Compute CrossEntropyLoss per sentence in MLM task

ThomasGk · January 7, 2022, 1:11pm

Hello everyone. I am using a HuggingFace model, to which I pass a couple of sentences. Then I am getting the logits, and using PyTorch’s CrossEntropyLoss, to get the loss. The problem is as follows:

I want the loss of each sentence. If I have 3 sentences, each with 10 tokens, the logits have size [3, 10, V], where V is my vocab size. The labels have size [3, 10], basically the correct labels for each of the 10 tokens in each sentence.

How can I get the cross entropy of each sentence then? If I do reduction='mean', I am going to get the overall mean loss (1 number). If I use reduction='none', then I get one number for each token, so basically the loss of each single token. The code I am using is

loss_fct = nn.CrossEntropyLoss(reduction=‘mean’) # or ‘none’
masked_lm_loss = loss_fct(outputs.logits.cpu().detach().view(-1, V), target_ids.view(-1))

Perhaps I need to define the views differently in the second line?
Thanks in advance.

mMagmer · January 9, 2022, 3:02pm

hi

you can use or form,

loss_fct = nn.CrossEntropyLoss(reduction=‘none’)
masked_lm_loss = loss_fct(torch.transpose(outputs.logits.cpu().detach(), 1, 2), target_ids)

and then mean over last dim

masked_lm_loss.mean(-1)

you should have 3 positive losses, one for each sentence.

ThomasGk · January 10, 2022, 10:20am

Thanks. Can you please explain the idea behind this? Why does swapping the 1st and 2nd dimension get us what we want? We end up with the logits having shape [3, V, 10].

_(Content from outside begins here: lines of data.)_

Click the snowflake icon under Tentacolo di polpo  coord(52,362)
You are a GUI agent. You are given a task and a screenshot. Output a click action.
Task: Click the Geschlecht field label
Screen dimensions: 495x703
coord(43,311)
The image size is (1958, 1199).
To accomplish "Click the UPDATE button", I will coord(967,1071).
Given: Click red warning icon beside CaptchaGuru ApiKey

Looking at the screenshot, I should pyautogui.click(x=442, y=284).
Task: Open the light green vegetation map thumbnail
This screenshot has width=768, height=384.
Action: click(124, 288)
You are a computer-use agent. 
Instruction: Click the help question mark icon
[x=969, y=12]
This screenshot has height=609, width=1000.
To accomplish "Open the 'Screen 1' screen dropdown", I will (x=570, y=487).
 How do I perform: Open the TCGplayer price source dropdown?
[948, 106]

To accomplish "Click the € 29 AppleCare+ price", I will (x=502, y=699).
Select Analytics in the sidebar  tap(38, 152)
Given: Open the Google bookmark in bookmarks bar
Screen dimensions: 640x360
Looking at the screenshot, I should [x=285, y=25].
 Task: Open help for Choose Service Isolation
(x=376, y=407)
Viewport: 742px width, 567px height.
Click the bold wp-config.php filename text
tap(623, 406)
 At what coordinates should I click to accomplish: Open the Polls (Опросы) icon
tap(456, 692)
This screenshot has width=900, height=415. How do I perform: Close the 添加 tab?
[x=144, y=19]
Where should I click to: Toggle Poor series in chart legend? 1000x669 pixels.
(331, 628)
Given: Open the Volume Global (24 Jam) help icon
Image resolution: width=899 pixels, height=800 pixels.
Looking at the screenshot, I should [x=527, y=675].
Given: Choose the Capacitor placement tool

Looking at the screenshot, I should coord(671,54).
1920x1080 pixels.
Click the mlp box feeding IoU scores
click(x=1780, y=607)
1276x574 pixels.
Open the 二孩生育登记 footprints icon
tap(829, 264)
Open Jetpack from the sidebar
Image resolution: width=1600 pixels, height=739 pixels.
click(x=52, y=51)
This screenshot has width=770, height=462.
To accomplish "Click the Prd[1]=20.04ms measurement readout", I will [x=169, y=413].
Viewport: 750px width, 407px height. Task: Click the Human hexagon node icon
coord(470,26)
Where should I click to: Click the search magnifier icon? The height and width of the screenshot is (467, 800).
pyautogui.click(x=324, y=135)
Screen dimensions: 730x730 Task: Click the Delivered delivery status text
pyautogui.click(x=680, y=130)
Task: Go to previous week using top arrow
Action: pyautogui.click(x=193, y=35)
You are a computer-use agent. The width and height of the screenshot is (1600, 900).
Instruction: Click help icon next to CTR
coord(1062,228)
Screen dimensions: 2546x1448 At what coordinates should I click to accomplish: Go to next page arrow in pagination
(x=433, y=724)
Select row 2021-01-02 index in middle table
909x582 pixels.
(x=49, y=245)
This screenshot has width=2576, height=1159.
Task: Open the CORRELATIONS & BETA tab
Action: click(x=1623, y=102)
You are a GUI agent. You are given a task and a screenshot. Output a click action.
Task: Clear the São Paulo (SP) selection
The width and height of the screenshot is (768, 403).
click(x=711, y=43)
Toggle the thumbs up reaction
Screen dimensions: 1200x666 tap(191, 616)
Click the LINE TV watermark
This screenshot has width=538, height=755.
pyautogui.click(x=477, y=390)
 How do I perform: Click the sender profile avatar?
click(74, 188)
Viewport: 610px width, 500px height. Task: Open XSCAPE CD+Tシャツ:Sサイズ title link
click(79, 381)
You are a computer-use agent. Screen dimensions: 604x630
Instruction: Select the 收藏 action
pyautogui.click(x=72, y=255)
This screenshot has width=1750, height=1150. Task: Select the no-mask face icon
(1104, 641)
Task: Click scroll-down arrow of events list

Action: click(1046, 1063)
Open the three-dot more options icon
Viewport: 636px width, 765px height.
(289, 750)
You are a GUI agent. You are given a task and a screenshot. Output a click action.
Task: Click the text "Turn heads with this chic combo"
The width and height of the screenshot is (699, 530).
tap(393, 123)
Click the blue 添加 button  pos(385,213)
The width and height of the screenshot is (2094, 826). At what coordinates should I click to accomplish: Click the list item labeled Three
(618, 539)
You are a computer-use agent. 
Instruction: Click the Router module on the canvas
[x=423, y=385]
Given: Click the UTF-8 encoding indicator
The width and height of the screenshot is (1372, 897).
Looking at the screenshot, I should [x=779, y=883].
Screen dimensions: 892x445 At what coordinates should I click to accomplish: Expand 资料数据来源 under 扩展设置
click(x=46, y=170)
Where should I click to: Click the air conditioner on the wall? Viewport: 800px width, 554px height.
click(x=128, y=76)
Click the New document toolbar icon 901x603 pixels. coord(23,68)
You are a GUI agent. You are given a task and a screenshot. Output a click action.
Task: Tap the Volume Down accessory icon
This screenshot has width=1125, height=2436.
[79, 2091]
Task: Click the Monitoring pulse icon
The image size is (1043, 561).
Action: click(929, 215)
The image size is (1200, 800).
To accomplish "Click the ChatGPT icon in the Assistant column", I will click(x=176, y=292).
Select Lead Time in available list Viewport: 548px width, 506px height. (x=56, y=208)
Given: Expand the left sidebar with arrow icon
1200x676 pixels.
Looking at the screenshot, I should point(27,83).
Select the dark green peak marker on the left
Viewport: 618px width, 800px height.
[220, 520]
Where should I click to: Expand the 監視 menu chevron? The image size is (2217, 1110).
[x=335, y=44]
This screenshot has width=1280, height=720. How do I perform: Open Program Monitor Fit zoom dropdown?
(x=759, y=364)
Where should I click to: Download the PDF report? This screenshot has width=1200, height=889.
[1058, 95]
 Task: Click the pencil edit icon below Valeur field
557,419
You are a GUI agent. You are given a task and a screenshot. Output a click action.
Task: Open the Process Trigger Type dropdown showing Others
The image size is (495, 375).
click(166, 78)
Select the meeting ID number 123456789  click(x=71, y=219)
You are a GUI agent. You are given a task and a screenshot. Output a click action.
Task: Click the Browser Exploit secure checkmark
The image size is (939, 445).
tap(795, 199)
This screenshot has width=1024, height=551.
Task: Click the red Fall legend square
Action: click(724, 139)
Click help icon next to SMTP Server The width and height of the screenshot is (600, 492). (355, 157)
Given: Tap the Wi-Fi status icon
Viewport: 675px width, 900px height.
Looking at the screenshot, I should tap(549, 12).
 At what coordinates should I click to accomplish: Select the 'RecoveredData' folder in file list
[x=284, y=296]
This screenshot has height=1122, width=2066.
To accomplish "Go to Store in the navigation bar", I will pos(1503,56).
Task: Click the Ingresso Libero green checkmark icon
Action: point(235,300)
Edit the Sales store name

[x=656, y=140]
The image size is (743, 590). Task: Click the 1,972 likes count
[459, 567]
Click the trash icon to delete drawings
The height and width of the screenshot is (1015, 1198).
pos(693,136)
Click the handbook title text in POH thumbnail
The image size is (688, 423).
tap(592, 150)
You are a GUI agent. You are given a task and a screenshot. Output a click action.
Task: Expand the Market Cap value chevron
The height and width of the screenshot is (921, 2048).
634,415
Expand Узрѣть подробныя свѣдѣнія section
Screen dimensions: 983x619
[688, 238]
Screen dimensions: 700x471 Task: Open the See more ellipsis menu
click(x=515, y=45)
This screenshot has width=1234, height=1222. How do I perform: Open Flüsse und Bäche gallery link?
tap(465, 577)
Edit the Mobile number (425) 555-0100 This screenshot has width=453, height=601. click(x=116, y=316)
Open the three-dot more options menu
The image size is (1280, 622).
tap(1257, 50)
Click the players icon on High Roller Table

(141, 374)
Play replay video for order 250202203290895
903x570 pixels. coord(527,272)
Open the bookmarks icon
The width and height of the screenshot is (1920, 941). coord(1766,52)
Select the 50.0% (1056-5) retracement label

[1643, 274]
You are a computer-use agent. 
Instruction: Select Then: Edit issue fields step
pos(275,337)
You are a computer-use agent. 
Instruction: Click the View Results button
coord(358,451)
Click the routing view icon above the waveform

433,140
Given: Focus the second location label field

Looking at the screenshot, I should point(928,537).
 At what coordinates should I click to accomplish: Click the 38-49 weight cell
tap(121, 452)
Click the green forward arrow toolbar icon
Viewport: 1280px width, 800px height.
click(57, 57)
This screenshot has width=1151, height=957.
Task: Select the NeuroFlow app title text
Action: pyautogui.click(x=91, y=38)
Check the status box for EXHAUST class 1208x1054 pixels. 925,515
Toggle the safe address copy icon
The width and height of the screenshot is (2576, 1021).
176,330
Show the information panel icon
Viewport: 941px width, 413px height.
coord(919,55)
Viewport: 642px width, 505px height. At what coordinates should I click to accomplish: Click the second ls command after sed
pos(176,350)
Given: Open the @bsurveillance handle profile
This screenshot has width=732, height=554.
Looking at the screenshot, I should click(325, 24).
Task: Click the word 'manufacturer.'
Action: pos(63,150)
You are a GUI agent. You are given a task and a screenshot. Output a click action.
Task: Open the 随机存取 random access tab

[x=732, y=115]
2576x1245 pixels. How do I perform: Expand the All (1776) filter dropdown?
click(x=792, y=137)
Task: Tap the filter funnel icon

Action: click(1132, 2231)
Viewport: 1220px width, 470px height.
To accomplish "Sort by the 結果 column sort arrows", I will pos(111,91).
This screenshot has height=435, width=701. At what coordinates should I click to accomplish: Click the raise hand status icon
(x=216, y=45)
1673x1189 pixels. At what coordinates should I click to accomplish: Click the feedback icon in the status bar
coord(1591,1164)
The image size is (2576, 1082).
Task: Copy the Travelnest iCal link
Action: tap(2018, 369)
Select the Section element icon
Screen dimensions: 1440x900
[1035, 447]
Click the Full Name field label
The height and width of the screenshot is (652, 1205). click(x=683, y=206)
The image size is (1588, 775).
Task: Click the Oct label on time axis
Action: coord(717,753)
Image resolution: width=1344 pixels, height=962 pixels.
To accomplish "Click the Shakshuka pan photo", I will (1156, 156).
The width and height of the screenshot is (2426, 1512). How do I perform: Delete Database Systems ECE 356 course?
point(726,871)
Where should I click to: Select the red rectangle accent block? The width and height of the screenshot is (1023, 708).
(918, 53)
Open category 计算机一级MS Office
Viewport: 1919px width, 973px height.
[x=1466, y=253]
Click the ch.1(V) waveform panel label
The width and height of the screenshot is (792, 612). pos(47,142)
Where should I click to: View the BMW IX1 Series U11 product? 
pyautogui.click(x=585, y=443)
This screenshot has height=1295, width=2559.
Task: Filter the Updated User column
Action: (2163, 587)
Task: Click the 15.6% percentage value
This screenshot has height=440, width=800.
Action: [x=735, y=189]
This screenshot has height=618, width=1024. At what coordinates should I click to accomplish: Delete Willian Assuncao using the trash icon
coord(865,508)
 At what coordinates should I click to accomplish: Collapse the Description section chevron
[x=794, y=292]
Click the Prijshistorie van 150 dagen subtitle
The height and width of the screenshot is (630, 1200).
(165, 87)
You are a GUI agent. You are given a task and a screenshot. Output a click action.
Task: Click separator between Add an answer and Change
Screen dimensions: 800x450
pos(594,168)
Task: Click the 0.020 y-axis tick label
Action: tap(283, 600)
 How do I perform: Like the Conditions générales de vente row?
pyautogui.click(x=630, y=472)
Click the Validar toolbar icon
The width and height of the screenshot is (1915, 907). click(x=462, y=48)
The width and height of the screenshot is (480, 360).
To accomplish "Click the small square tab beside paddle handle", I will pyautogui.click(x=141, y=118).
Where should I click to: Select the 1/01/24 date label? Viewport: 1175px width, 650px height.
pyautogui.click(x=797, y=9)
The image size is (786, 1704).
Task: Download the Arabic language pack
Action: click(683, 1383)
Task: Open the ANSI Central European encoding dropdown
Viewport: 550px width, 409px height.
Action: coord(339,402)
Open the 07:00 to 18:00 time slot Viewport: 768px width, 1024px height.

mMagmer · January 10, 2022, 11:28am

you have to optional shape for CrossEntropyLoss input and target.
commonly use form is to have NxC logit and N “int” vector as target.
other optoin is to have NxCx··· as logit (sum over second dim is equal to 1) and have tensor Nx··· as target.

ThomasGk · January 11, 2022, 10:25pm

Alright, I see, thank you!